11-23-80    7:30 p.m.

 

It is a gladness for us in the First Baptist Church of Dallas to share this hour with the uncounted multitudes of you who are listening on KCBI, who has just had a beautifully successful Shar-A-Thon, and on KRLD, the great radio station of the Southwest.  We invite you who are listening with the great throng of us in this sanctuary of the First Baptist Church in Dallas to turn to 2 Kings, chapter 20, in the Old Testament, 2 Kings, chapter 20 and we shall read the first six verses; 2 Kings, chapter 20, verses 1-6 [2 Kings 20:1-6].  This is an identical chapter that you will find in the thirty-eighth chapter of Isaiah [Isaiah 38:1-6].  The two chapters are exactly alike.  The title of the sermon is Hezekiah: Why Be Afraid To Die?   Do we all have it?  Then let us read it all out loud together, 2 Kings 20:1-6, out loud together:

In those days was Hezekiah sick unto death.  And the prophet Isaiah the son of Amoz came to him, and said unto him, Thus saith the Lord, Set thine house in order; for thou shalt die, and not live.

Then he turned his face to the wall, and prayed unto the Lord, saying,

I beseech Thee, O Lord, remember now how I have walked before Thee in truth and with a perfect heart, and have done that which is good in Thy sight.  And Hezekiah wept sore.

And it came to pass, afore Isaiah was gone out into the middle court, that the word of the Lord came to him, saying,

Turn again, and tell Hezekiah the captain of My people, Thus saith the Lord, the God of David thy father, I have heard thy prayer, I have seen thy tears: behold, I will heal thee: on the third day thou shalt go up unto the house of the Lord.

And I will add unto thy days fifteen years; and I will deliver thee and this city out of the hand of the king of Assyria; and I will defend this city for Mine own sake, and for My servant David’s sake.

[2 Kings 20:1-6]

This is the background of the subject Why Be Afraid to Die?

> [EXTRACTED INFORMATION]
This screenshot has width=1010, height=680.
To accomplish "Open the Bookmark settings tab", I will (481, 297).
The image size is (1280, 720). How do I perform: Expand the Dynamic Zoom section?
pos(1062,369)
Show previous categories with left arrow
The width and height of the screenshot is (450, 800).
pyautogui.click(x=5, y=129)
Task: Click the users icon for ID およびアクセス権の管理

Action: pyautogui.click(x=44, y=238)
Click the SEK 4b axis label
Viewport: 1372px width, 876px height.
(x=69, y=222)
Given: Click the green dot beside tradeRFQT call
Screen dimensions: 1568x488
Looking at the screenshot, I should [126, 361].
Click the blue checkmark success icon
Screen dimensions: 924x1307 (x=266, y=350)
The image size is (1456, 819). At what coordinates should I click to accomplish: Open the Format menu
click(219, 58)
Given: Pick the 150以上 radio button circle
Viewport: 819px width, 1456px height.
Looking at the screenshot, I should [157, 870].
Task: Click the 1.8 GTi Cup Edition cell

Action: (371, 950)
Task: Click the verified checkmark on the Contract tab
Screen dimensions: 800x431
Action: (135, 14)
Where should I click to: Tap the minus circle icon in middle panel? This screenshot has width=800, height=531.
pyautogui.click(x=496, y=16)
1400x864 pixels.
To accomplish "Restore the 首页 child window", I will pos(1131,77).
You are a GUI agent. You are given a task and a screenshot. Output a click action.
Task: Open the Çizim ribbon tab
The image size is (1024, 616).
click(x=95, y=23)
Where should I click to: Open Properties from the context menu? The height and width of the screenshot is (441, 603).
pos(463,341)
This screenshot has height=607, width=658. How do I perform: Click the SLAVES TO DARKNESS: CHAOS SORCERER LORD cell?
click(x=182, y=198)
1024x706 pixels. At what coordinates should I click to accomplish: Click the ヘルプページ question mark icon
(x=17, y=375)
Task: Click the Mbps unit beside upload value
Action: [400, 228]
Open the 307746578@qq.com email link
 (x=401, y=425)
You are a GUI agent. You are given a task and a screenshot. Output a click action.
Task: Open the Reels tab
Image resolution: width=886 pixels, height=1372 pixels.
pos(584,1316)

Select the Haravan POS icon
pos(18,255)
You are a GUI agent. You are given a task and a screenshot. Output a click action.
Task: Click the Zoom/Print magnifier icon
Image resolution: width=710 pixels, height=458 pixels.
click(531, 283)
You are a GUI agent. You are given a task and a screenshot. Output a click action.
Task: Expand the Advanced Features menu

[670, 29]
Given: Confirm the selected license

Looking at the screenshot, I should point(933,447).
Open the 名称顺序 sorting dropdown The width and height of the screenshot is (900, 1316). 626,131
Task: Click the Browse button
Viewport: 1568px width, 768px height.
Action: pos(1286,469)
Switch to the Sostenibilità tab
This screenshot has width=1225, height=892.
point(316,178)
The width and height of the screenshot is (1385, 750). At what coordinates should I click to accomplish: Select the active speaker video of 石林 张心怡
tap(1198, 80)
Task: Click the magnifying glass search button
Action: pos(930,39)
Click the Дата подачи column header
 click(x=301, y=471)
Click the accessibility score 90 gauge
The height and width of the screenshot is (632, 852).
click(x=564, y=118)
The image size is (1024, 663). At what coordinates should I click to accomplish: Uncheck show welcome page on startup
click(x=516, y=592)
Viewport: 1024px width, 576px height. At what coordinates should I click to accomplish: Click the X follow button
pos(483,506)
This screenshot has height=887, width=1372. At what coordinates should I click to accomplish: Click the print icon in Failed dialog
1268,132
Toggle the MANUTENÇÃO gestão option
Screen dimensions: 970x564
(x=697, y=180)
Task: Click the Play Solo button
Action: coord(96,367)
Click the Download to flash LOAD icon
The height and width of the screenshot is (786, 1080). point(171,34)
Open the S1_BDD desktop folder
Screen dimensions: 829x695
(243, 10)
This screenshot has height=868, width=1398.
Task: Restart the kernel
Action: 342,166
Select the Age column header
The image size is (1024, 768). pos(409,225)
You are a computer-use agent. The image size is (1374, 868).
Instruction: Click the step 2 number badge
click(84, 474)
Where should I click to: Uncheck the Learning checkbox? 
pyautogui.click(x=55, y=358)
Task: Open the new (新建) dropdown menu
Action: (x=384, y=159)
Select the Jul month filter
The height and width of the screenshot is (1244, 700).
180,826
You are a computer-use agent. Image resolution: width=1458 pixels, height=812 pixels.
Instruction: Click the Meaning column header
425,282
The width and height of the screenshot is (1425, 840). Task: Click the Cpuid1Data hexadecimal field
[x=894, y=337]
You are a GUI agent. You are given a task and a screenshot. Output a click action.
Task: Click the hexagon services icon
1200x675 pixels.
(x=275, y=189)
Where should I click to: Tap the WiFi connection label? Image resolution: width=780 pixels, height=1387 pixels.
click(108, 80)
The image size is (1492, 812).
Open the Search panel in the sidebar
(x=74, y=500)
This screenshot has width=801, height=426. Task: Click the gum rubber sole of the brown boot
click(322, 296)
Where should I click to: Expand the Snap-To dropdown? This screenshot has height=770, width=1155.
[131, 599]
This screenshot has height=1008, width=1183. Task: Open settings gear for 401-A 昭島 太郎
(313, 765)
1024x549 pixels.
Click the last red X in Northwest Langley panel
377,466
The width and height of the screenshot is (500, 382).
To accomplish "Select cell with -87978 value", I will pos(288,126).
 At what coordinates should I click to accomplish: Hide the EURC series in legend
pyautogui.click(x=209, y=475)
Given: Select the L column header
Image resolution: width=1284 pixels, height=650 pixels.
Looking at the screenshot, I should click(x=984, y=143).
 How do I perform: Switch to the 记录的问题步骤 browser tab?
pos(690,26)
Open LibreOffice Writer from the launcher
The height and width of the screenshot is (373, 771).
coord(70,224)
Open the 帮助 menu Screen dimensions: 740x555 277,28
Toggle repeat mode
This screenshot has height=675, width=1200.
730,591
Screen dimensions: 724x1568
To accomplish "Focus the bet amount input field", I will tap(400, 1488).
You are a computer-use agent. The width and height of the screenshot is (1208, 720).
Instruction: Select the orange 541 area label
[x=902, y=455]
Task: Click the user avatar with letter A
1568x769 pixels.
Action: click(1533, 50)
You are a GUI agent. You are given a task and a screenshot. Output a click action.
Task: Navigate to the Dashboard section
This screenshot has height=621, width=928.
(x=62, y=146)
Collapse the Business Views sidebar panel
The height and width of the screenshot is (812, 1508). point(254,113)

> [SET TASKS]
- 1) According to the sermon excerpt, which chapter of Isaiah is identical to 2 Kings chapter 20?
- 2) Put the rows into a JSON list of strings, starting with the line with "Open LibreOffice Writer from the launcher" and going on through the last of the rows, one string per line, with blank lines left out.

> [THE RESULTS]
- 1) Isaiah chapter 38.

- 2)
[
  "Open LibreOffice Writer from the launcher",
  "The height and width of the screenshot is (373, 771).",
  "coord(70,224)",
  "Open the 帮助 menu Screen dimensions: 740x555 277,28",
  "Toggle repeat mode",
  "This screenshot has height=675, width=1200.",
  "730,591",
  "Screen dimensions: 724x1568",
  "To accomplish \"Focus the bet amount input field\", I will tap(400, 1488).",
  "You are a computer-use agent. The width and height of the screenshot is (1208, 720).",
  "Instruction: Select the orange 541 area label",
  "[x=902, y=455]",
  "Task: Click the user avatar with letter A",
  "1568x769 pixels.",
  "Action: click(1533, 50)",
  "You are a GUI agent. You are given a task and a screenshot. Output a click action.",
  "Task: Navigate to the Dashboard section",
  "This screenshot has height=621, width=928.",
  "(x=62, y=146)",
  "Collapse the Business Views sidebar panel",
  "The height and width of the screenshot is (812, 1508). point(254,113)"
]